A escola comumente leva o aluno a pensar que a linguagem correta é a linguagem escrita, que a linguagem escrita é por natureza lógica, clara, explícita, ao passo que a linguagem falada é por natureza mais confusa, incompleta, sem lógica, etc., nada mais falso. A fala tem aspectos contextuais e pragmáticos que a escrita não revela, e a escrita tem aspectos que a linguagem oral não usa. (CAGLIARI, 2007, p. 37)

 

Bagno (2004) ressalta que, por um lado observa-se a representação da língua como norma padrão e por outro lado, a realidade linguística expressada pela sociedade com suas variantes reais.

Antunes (2003) destaca a relativa antipatia nutrida por parte dos estudantes ao estudo da Língua Portuguesa devido ao foco gramatical impelido pelas escolas. Neste sentido afirma o seguinte:

 

O conhecimento teórico disponível a muitos professores, em geral, se limita a noções e regras gramaticais apenas, como se tudo o que é uma língua em funcionamento coubesse dentro do que é uma gramática. Teorias linguísticas do uso da prosódia, de morfossintaxe, da semântica, da pragmática, teorias do texto, concepções de leitura, de escrita, concepções, enfim, acerca do uso interativo e funcional das línguas, é o que pode embasar um trabalho verdadeiramente eficaz do professor de português. (ANTUNES, 2003, p. 40)

 

Terra (2008) corrobora ao afirmar que o ensino de Língua Portuguesa, muitas vezes, ocorre de forma a parecer tratar-se apenas de gramática. O autor destaca que toda a riqueza e dinamismo da língua recebem uma valorização secundária. Assim, o papel social e funcional da língua não são ensinados em sala de aula.

Bagno (2008) complementa afirmando que:

 

Todos os aprendizes devem ter acesso às variedades linguísticas urbanas de prestígio, não porque sejam as únicas formas “certas” de falar e de escrever, mas porque constituem, junto com outros bens sociais, um direito do cidadão, de modo que ele possa se inserir plenamente na vida urbana contemporânea, ter acesso aos bens culturais mais valorizados e dispor dos mesmos recursos de expressão verbal (oral e escrita) dos membros das elites socioculturais e socioeconômicas. (BAGNO, 2008, p. 16)

 

O autor desta ainda que, da mesma forma que se deve dar direito a todos de aprenderem a norma culta da língua, também deve ser dado o direito de aprender as variações.
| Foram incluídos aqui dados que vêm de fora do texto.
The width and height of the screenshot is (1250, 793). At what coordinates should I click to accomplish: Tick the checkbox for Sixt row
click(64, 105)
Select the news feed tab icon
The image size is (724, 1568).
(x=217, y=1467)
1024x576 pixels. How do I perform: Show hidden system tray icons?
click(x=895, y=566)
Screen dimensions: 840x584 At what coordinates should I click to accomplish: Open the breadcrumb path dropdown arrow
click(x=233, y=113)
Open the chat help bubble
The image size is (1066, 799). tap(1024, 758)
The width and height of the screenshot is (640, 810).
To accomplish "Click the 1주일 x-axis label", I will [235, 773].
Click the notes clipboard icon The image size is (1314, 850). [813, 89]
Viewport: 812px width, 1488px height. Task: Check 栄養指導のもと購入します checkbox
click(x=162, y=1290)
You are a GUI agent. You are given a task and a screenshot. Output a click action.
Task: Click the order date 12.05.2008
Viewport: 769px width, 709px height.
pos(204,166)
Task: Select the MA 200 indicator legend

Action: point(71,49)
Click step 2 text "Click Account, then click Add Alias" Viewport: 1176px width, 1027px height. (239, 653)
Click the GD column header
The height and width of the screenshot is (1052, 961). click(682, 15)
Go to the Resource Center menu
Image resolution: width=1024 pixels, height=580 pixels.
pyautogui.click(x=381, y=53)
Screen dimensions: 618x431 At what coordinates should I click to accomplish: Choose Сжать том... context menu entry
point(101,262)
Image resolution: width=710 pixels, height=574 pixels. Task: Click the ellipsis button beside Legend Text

Assim, não se pode deixar que um estudante sinta-se superior ou inferior a outro devido a sua variante linguística e cultural.

 

CONSIDERAÇÕES FINAIS

 

Percebe-se durante a presente pesquisa a crescente resinificação do paradigma de certo e errado com relação às variantes linguísticas. Entende-se portanto que a dificuldade e falta de coerência na busca pela utilização da norma culta da língua em todos os momentos de nossas vidas, bem como a necessidade da utilização de uma linguagem coloquial em situações do cotidiano.

Ressalta-se também a dificuldade em se manter o mito da homogeneidade linguística em um país tão extenso e culturalmente diversificado como o Brasil, onde cada região traz suas particularidades no tocante à oralidade. Sem mencionar alteias indígenas e comunidades que ainda fazem uso total ou parcial de línguas nativas.

Por fim, torna-se evidente a importância a disseminação de uma cultura multiculturalista onde prevaleça o respeito pelas variantes linguísticas e que a forma como uma pessoa fala deixe de desencadear preconceitos sobre ela.

 

REFERÊNCIAS

 

Antunes, Irandé. Aula de Português: Encontro e interação. São Paulo. Parábola Editorial. 2003.

 

Bagno, Marcos. Preconceito Linguístico: o que é, como se faz? São Paulo: Loyola. 2008.

 

Cagliari, Luiz Carlos. Alfabetização e Linguística. São Paulo: Scipione. 2007.

 

FOUCAULT, Michel. As palavras e as coisas. São Paulo : Martins Fontes, 1999.

 

Freire, Paulo. Pedagogia da Autonomia. São Paulo: Paz e Terra. 2007.

 

Koch, Ingedore Grunfeld Villaça. A interação pela linguagem. São Paulo: Contexto. 2007.

 

Marcuschi, Luiz Antônio. Da Fala para a Escrita: atividades de retextualização. São Paulo: Cortez. 2007.

 

Morais, Artur Gomes de. Ortografia: ensinar e aprender. São Paulo: Ática. 2007.

 

Mussalin, Fernanda & Bentes, Anna Cristina. Introdução à Linguística: domínios e fronteiras. Vol. 1. São Paulo: Contexto. 2006.

 

Terra, Ernani. Linguagem, língua e fala. São Paulo: Scipione. 2008.